Positive Psychology is one of the most popular subjects taught at Harvard University. It has pragmatically impacted the students taking the course. The course covers self-management skills, primarily focusing on how to be more content, resilient and happier.

Positive psychology is a branch of psychology. Studying the subject is extremely helpful for those who are dealing with recent setbacks or clinical depression. It can be applied to everyday life aspects to uplift mood and well-being. It strives to help us understand our strengths and make note of our actions leading to positive emotions.

Improve Your Routine card with sky background by Gustavo Frazao | www.shutterstock.com
Improve Your Routine card with sky background by Gustavo Frazao | www.shutterstock.com

We have listed the top 12 activities from the positive psychology books that will help treat negative emotions. These activities stress on little things in life which alleviate emotional well-being and creates a positive impact not only on the ones practising them but also on those around them.

1. Practice Gratitude

Thank the universe for everything that you have. Make a list of 10 things that make you happy and focus on them over everything else.

2. Do 30 Minutes Of Physical Activity Daily

According to experts, 30 minutes of brisk walking or exercising is the best antidote to depression and stress

3. Never Skip Breakfast

Breakfast gives the body the much-needed fuel to start the day on an energetic positive note.

4. Stay Assertive In Words And Actions

Putting forward your wishes and thoughts assertively boosts self-esteem to a great level.

5. Spend More On Experiences Than Things

A recent study indicates that 75% of people feel happier when they spend their money on travel and courses rather than on things.

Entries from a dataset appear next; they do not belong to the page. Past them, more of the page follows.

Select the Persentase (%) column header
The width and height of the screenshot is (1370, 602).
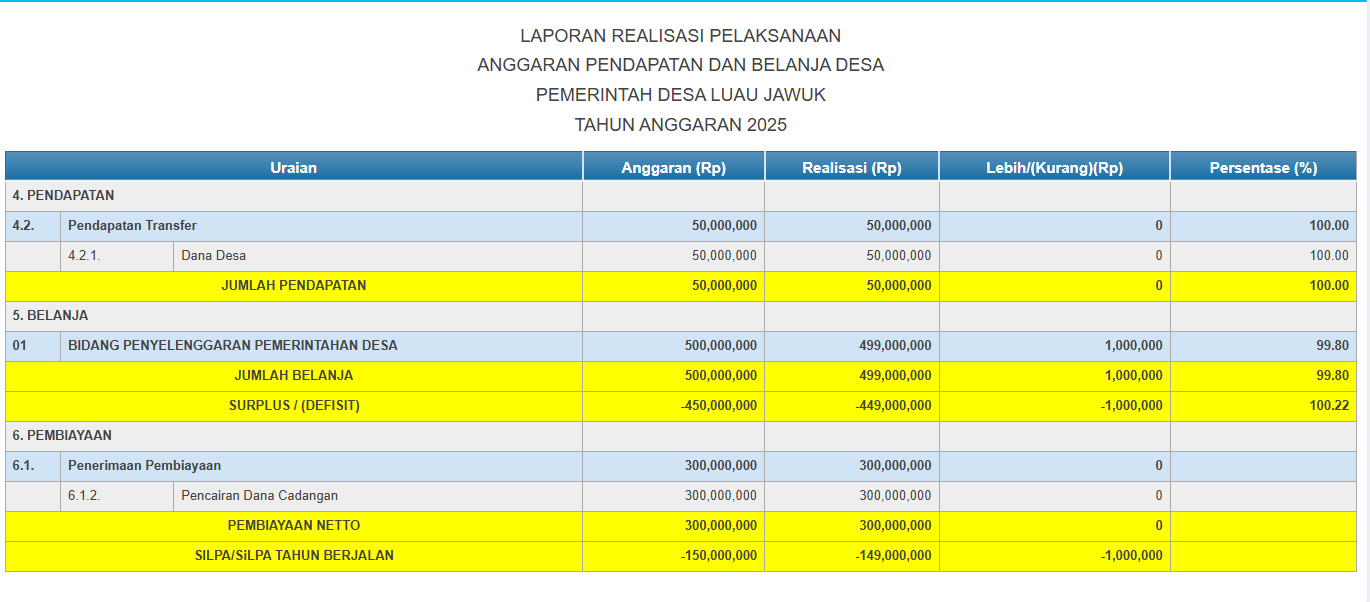tap(1262, 168)
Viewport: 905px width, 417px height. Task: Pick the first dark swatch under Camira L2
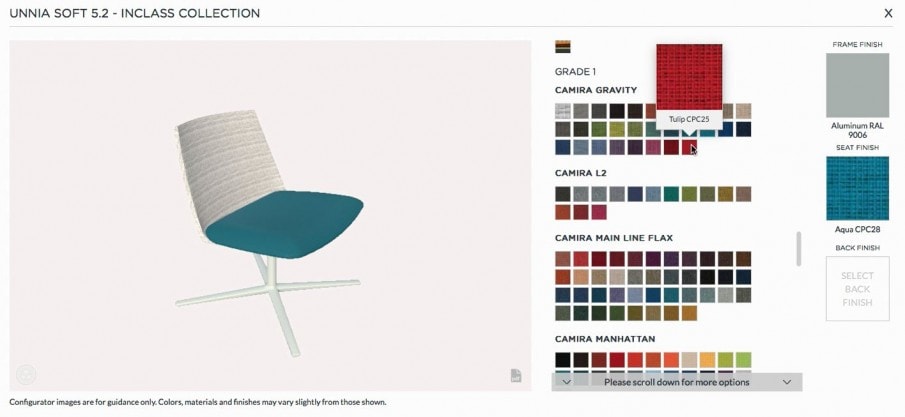(563, 194)
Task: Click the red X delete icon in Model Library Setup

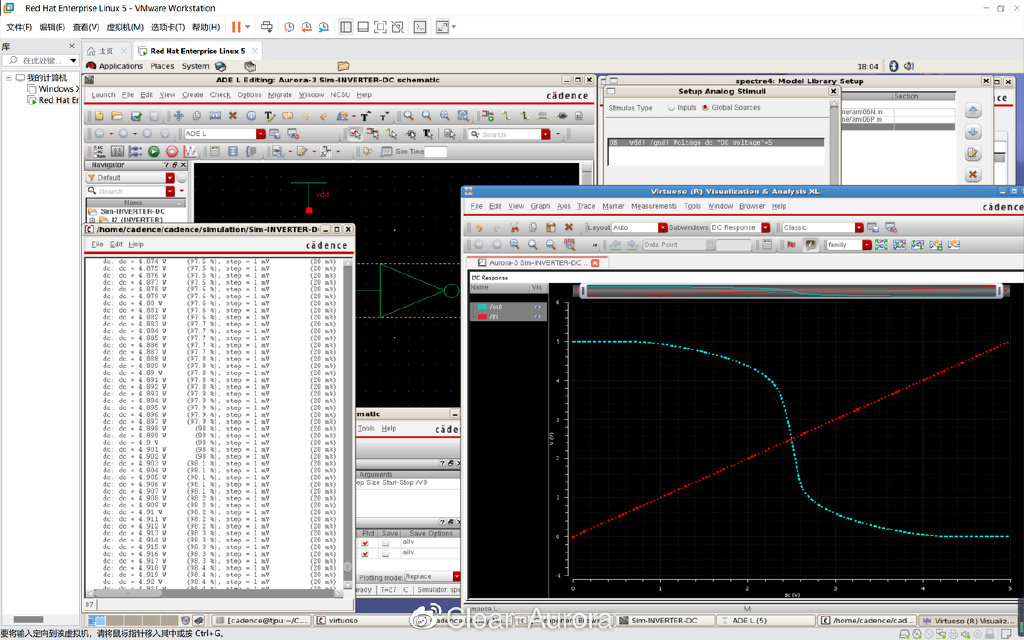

6. Accept And Face Challenges

Challenges are to be faced boldly. Don’t shy away from them or postpone them. Make a list of the challenging pending tasks and tick them off one by one.

7. Manifest

‘Fake it till you make it’ has recently changed into ‘faith it till you make it’. Put up pictures of encouraging phrases, people who make you happy or what you sincerely wish for in life.

8. Focus On Grooming Well

Research has proven that 70% of people felt happier when they thought they looked well-groomed and attractive.

9. Listen To Happy Music

A good playlist is one of the best mood boosters. Staying updated and well stocked with your favourite genre of music is always a good activity to indulge in.

10. Work On Improving Your Posture

Walking with a straight back, rolled shoulders and head held high boosts confidence and mood. Yoga, Pilates and mindful physical activities greatly help in improving posture.

11. Greet Everyone You meet With A Smile

Acknowledging those around you with pleasantries is a stress buster. Smile even when you see new faces around you.

12. Eat Well

As the famous quote says, what you eat is what you are. Eating cleaner helps in feeling better and fresher which in turn, reflects on your mood. Eating low carb foods on a regular interval of 3 to 4 hours stabilizes the blood sugar. This helps in stabilizing the hormones and hence the overall frame of mood.

Inspirational quote on blurred background with vintage filter by BUNDITINAY | www.shutterstock.com
Inspirational quote on blurred background with vintage filter by BUNDITINAY | www.shutterstock.com

It is difficult to change habits suddenly. Taking small steps and incorporating these feel-good activities in your life, one at a time will make a huge difference. Introspect on which of the 12 activities you need to add in your daily routine and start right away.